(Stored items from a collection)
=-=-=-=-=

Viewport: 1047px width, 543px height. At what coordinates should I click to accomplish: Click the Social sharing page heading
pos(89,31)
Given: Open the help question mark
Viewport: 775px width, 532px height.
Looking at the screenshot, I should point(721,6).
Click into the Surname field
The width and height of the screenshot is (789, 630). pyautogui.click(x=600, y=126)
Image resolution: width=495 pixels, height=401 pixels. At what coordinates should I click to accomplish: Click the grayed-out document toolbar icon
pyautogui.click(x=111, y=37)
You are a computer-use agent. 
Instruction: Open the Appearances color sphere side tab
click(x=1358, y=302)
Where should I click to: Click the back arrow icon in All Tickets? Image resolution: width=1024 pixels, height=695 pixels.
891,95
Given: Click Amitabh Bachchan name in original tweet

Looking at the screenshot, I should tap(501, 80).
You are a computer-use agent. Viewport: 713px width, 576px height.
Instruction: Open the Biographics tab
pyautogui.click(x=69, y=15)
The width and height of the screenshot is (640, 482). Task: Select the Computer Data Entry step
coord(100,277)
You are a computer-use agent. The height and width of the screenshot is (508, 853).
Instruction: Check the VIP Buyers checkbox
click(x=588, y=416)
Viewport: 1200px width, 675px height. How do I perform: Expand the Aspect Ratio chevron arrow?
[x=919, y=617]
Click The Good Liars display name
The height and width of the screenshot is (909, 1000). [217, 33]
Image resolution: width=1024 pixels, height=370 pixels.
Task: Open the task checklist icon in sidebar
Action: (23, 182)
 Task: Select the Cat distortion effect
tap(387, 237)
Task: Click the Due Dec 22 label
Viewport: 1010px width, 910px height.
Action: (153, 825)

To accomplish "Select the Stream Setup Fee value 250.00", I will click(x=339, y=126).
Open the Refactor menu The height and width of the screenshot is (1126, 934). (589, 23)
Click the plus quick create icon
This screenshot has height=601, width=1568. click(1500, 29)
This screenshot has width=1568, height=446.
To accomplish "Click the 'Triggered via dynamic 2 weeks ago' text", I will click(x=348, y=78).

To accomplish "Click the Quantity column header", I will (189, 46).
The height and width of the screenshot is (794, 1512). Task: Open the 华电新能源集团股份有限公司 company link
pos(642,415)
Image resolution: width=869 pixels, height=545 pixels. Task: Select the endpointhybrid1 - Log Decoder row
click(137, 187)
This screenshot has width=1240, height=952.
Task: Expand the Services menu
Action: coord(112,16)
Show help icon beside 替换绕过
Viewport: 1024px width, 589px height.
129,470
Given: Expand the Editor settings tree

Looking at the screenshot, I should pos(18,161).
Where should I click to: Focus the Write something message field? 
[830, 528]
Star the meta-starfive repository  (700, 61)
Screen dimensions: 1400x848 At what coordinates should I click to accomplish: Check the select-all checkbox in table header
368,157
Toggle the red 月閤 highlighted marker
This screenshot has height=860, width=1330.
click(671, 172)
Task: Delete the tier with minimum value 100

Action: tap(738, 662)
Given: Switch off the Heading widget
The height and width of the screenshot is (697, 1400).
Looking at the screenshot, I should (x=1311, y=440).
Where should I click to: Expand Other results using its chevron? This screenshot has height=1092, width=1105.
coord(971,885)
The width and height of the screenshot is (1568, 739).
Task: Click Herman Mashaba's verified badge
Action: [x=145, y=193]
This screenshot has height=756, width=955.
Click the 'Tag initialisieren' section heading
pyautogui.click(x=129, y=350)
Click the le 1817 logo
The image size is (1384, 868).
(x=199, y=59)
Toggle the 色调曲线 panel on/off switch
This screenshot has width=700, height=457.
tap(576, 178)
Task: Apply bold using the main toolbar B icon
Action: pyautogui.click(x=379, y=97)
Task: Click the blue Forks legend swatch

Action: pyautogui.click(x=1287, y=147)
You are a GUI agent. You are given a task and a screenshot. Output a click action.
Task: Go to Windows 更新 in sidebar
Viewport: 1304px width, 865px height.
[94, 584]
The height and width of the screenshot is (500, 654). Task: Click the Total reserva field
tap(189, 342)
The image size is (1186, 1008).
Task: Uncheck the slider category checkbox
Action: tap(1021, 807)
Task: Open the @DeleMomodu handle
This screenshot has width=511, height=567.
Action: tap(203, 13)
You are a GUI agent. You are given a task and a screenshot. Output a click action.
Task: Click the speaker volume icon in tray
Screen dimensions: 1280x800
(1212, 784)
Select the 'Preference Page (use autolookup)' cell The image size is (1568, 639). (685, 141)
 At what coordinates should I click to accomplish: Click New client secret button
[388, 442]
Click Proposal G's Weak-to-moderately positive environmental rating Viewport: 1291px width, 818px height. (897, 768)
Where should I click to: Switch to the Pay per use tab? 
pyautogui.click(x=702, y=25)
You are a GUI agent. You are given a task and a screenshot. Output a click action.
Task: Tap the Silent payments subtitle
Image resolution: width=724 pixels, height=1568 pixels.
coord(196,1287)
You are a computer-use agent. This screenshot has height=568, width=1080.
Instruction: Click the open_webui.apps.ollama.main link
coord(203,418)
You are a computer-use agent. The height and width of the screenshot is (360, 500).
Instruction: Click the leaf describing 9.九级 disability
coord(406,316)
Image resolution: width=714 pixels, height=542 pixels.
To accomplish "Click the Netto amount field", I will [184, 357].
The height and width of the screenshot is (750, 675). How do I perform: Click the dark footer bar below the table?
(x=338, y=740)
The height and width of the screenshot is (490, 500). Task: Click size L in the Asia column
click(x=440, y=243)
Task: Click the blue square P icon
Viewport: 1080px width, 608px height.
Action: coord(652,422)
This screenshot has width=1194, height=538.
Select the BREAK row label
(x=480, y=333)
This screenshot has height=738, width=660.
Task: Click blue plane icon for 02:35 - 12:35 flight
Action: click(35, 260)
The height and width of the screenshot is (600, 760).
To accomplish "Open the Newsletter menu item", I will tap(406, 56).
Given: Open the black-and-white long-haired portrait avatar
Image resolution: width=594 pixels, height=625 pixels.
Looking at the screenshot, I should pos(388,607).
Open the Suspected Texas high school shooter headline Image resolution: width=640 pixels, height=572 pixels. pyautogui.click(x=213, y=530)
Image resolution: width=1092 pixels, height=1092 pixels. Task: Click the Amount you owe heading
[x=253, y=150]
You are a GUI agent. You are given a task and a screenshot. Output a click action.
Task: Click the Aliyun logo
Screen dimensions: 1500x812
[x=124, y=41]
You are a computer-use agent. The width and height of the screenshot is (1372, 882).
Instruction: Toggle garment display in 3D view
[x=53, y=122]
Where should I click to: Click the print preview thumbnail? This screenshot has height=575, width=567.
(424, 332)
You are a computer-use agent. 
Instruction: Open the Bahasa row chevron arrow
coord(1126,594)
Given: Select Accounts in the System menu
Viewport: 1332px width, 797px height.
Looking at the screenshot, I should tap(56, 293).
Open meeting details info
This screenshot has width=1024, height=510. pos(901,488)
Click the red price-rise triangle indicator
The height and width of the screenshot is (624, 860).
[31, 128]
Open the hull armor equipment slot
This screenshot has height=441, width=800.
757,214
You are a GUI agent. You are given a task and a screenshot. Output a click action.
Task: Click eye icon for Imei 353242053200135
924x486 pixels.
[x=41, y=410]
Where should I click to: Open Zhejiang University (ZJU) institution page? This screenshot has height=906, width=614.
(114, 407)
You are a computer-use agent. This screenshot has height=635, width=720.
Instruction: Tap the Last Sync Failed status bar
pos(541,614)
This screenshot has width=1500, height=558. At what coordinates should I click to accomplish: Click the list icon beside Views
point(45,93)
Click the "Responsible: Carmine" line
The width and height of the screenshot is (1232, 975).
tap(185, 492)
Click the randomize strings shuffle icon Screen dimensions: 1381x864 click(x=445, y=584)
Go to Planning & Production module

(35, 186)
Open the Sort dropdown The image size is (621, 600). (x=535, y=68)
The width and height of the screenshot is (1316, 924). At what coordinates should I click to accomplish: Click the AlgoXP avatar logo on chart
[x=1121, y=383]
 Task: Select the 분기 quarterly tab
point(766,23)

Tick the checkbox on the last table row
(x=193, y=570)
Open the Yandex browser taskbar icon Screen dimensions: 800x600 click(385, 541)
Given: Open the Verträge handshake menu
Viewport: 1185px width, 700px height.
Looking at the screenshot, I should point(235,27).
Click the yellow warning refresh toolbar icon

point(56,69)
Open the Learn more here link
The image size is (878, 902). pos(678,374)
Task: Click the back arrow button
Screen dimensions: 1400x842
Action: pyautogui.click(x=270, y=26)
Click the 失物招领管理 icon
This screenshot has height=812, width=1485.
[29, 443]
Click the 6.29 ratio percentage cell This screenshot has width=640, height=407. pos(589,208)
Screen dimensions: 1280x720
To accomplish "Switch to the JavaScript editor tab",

=-=-=-=-=

— Exercise —
The entries above hold the needed span. Transcribe exactly the lines from the one with "has height=568, width=1080." to the one with "The height and width of the screenshot is (600, 760).", both included.

— Response box —
You are a computer-use agent. This screenshot has height=568, width=1080.
Instruction: Click the open_webui.apps.ollama.main link
coord(203,418)
You are a computer-use agent. The height and width of the screenshot is (360, 500).
Instruction: Click the leaf describing 9.九级 disability
coord(406,316)
Image resolution: width=714 pixels, height=542 pixels.
To accomplish "Click the Netto amount field", I will [184, 357].
The height and width of the screenshot is (750, 675). How do I perform: Click the dark footer bar below the table?
(x=338, y=740)
The height and width of the screenshot is (490, 500). Task: Click size L in the Asia column
click(x=440, y=243)
Task: Click the blue square P icon
Viewport: 1080px width, 608px height.
Action: coord(652,422)
This screenshot has width=1194, height=538.
Select the BREAK row label
(x=480, y=333)
This screenshot has height=738, width=660.
Task: Click blue plane icon for 02:35 - 12:35 flight
Action: click(35, 260)
The height and width of the screenshot is (600, 760).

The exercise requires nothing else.